Hello
I am looking for help with the analysis of bulk RNA-seq data. I have an analysis in mind, but I would like to verify its correctness.
Experiment:
We differentiate stem cells into embryonic bodies. These embryonic bodies produce progenitor cells that are further differentiated into a certain cell type. These progenitors can be harvested at two time points: day 18 or day 25 after which the second differentiation protocol starts. These "second differentiated cells" were sent for bulk RNA sequencing.
We have both wild type cells and knock-out (KO) samples. Our primary question is which genes are differentially expressed between wild type and KO samples. A secondary question is whether there are differences between day 18 and day 25.
A PCA plot shows that "Differentiation" (one embryonic body) is a significant source of variation. This variation is captured in PC1. I think it is correct to include "Differentiation" in my model, but I believe it is not possible with fixed effects since there is not always a day 18 and day 25 present in each "Differentiation"

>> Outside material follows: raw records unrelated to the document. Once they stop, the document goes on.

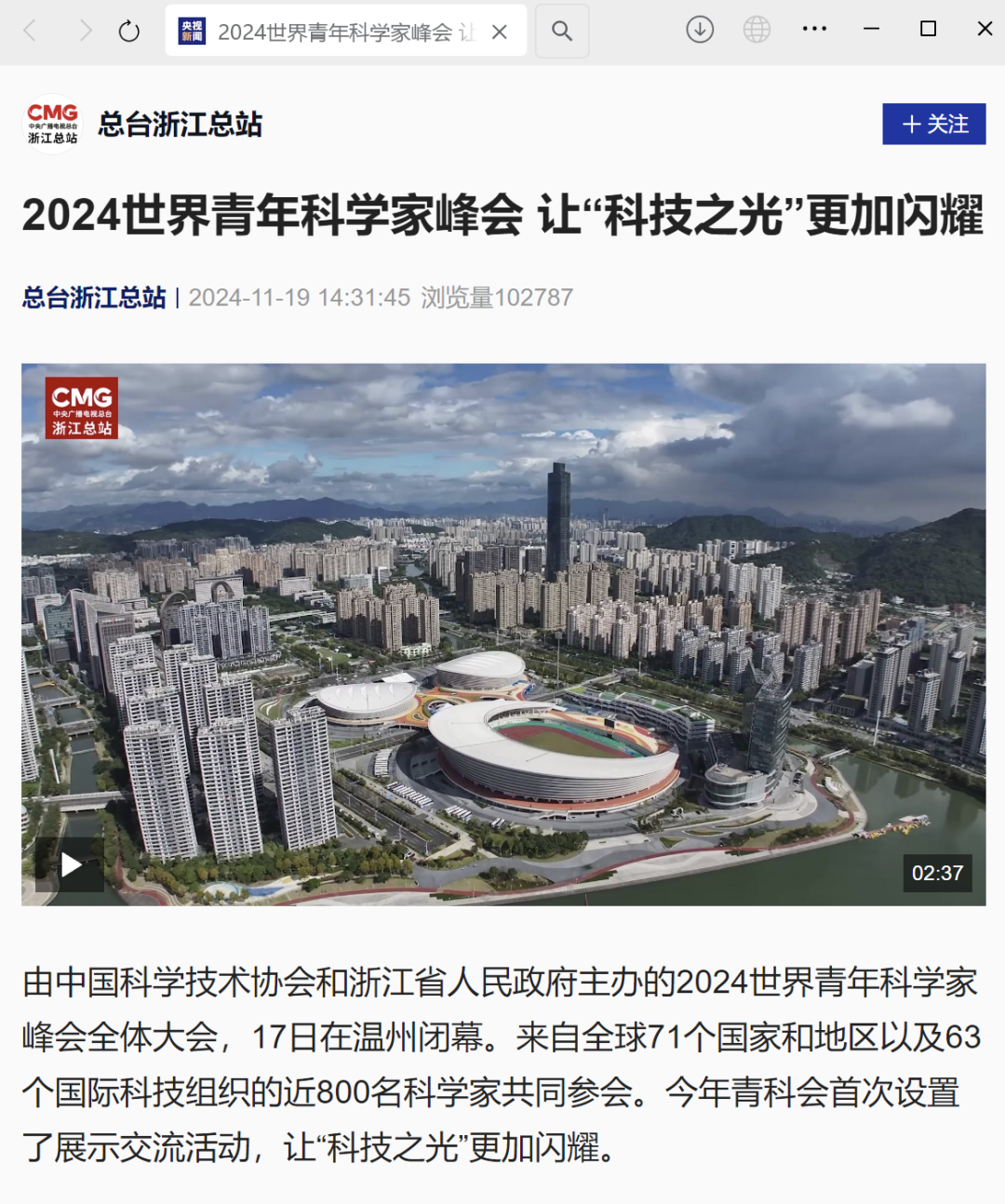Reload the current page
This screenshot has width=1005, height=1204.
click(x=129, y=32)
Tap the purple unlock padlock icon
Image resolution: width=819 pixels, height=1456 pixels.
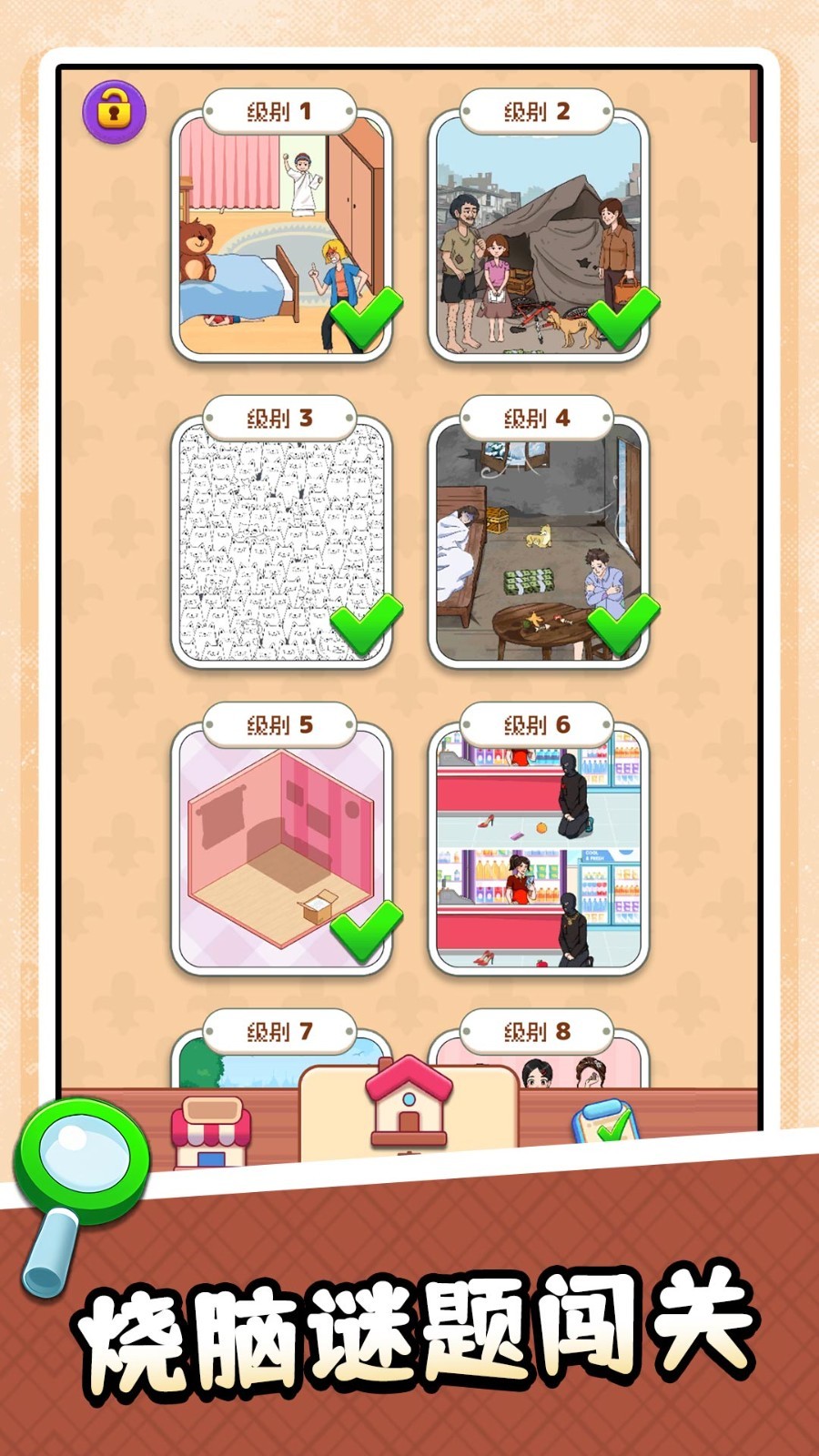pyautogui.click(x=113, y=109)
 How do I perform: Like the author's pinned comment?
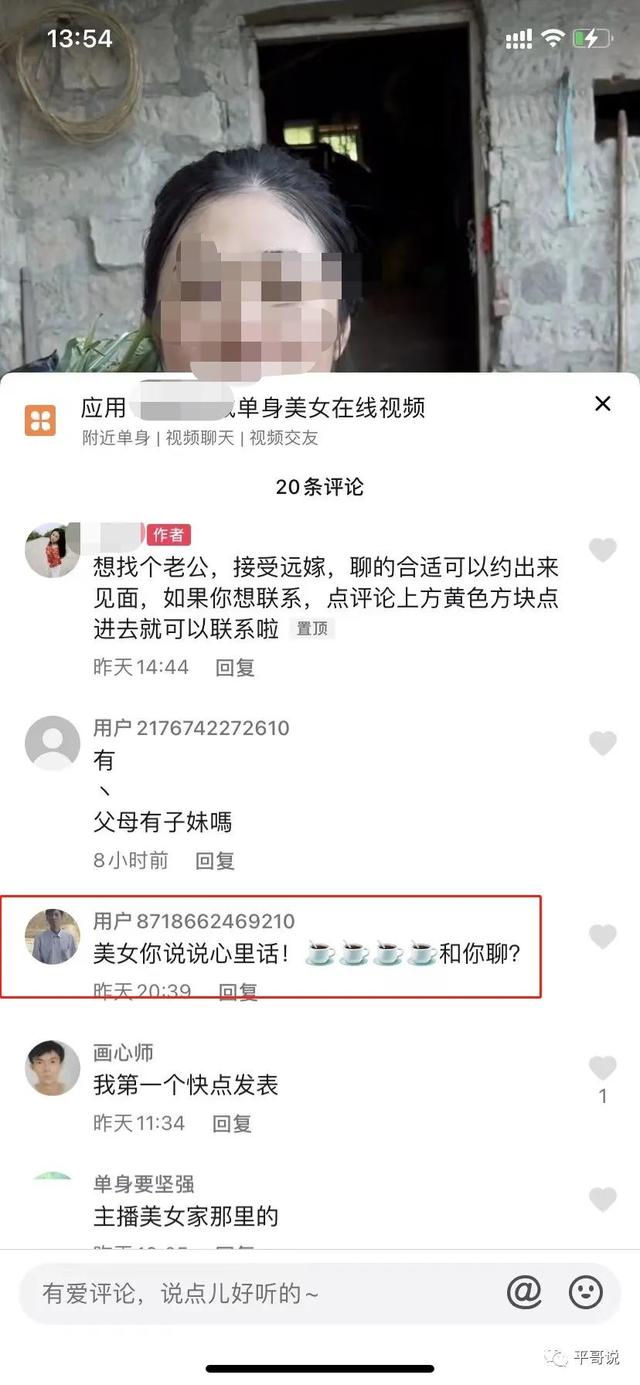(x=602, y=550)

I would like to include this in my analysis, but I believe it is not possible with fixed effects since there is not always a day 18 and day 25 in each "Differentiation".
My Design:
Inspired by section 7.6 of "A Guide to Creating Design Matrices for Gene Expression Experiments," (great resource by the way!) my idea was to use limma
with a design matrix "~Day + Condition2"
and include "Differentiation" as a random effect (block becomes "Differentiation" in duplicateCorrelation
and lmFit
), because the blocks are not complete (not every Day and Condition is in every differentiation). The last parameter in my design is then my effect of primary interest.
Is this a correct way to analyze this data?
Thank you very much for your time and help.